Retype the data below, every word of it, exactly.

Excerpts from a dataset
┄┄┄┄┄┄
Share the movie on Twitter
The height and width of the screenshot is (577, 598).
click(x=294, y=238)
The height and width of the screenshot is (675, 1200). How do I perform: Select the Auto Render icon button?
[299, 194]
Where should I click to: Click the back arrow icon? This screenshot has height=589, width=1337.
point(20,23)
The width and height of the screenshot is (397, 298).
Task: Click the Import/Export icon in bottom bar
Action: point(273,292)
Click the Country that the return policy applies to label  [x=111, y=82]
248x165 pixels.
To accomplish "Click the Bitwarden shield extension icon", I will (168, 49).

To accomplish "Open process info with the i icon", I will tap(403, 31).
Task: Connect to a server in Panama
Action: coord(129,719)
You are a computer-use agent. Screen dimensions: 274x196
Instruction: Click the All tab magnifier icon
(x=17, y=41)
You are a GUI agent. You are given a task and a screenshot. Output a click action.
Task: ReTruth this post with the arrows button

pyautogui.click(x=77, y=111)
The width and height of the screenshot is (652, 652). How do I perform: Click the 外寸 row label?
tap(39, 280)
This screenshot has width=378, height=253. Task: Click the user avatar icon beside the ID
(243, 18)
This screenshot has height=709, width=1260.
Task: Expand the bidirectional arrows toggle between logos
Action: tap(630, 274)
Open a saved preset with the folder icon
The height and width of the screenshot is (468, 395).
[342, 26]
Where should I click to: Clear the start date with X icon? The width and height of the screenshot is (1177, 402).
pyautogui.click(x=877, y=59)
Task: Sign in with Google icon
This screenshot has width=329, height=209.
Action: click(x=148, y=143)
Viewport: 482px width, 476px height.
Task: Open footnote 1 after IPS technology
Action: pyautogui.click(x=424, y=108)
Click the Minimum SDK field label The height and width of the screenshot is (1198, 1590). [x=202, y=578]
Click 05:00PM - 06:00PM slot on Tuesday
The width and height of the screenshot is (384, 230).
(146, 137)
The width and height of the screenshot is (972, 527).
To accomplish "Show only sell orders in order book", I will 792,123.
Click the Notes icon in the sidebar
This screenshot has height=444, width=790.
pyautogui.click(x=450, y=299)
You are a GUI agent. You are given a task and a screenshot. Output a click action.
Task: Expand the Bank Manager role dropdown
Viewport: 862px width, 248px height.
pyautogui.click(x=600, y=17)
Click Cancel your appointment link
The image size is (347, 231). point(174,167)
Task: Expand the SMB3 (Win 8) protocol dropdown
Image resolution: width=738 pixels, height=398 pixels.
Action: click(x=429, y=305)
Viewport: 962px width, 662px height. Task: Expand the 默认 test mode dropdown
┄┄┄┄┄┄
**Exercise answer**
Share the movie on Twitter
The height and width of the screenshot is (577, 598).
click(x=294, y=238)
The height and width of the screenshot is (675, 1200). How do I perform: Select the Auto Render icon button?
[299, 194]
Where should I click to: Click the back arrow icon? This screenshot has height=589, width=1337.
point(20,23)
The width and height of the screenshot is (397, 298).
Task: Click the Import/Export icon in bottom bar
Action: point(273,292)
Click the Country that the return policy applies to label  [x=111, y=82]
248x165 pixels.
To accomplish "Click the Bitwarden shield extension icon", I will (168, 49).

To accomplish "Open process info with the i icon", I will tap(403, 31).
Task: Connect to a server in Panama
Action: coord(129,719)
You are a computer-use agent. Screen dimensions: 274x196
Instruction: Click the All tab magnifier icon
(x=17, y=41)
You are a GUI agent. You are given a task and a screenshot. Output a click action.
Task: ReTruth this post with the arrows button

pyautogui.click(x=77, y=111)
The width and height of the screenshot is (652, 652). How do I perform: Click the 外寸 row label?
tap(39, 280)
This screenshot has width=378, height=253. Task: Click the user avatar icon beside the ID
(243, 18)
This screenshot has height=709, width=1260.
Task: Expand the bidirectional arrows toggle between logos
Action: tap(630, 274)
Open a saved preset with the folder icon
The height and width of the screenshot is (468, 395).
[342, 26]
Where should I click to: Clear the start date with X icon? The width and height of the screenshot is (1177, 402).
pyautogui.click(x=877, y=59)
Task: Sign in with Google icon
This screenshot has width=329, height=209.
Action: click(x=148, y=143)
Viewport: 482px width, 476px height.
Task: Open footnote 1 after IPS technology
Action: pyautogui.click(x=424, y=108)
Click the Minimum SDK field label The height and width of the screenshot is (1198, 1590). [x=202, y=578]
Click 05:00PM - 06:00PM slot on Tuesday
The width and height of the screenshot is (384, 230).
(146, 137)
The width and height of the screenshot is (972, 527).
To accomplish "Show only sell orders in order book", I will 792,123.
Click the Notes icon in the sidebar
This screenshot has height=444, width=790.
pyautogui.click(x=450, y=299)
You are a GUI agent. You are given a task and a screenshot. Output a click action.
Task: Expand the Bank Manager role dropdown
Viewport: 862px width, 248px height.
pyautogui.click(x=600, y=17)
Click Cancel your appointment link
The image size is (347, 231). point(174,167)
Task: Expand the SMB3 (Win 8) protocol dropdown
Image resolution: width=738 pixels, height=398 pixels.
Action: click(x=429, y=305)
Viewport: 962px width, 662px height. Task: Expand the 默认 test mode dropdown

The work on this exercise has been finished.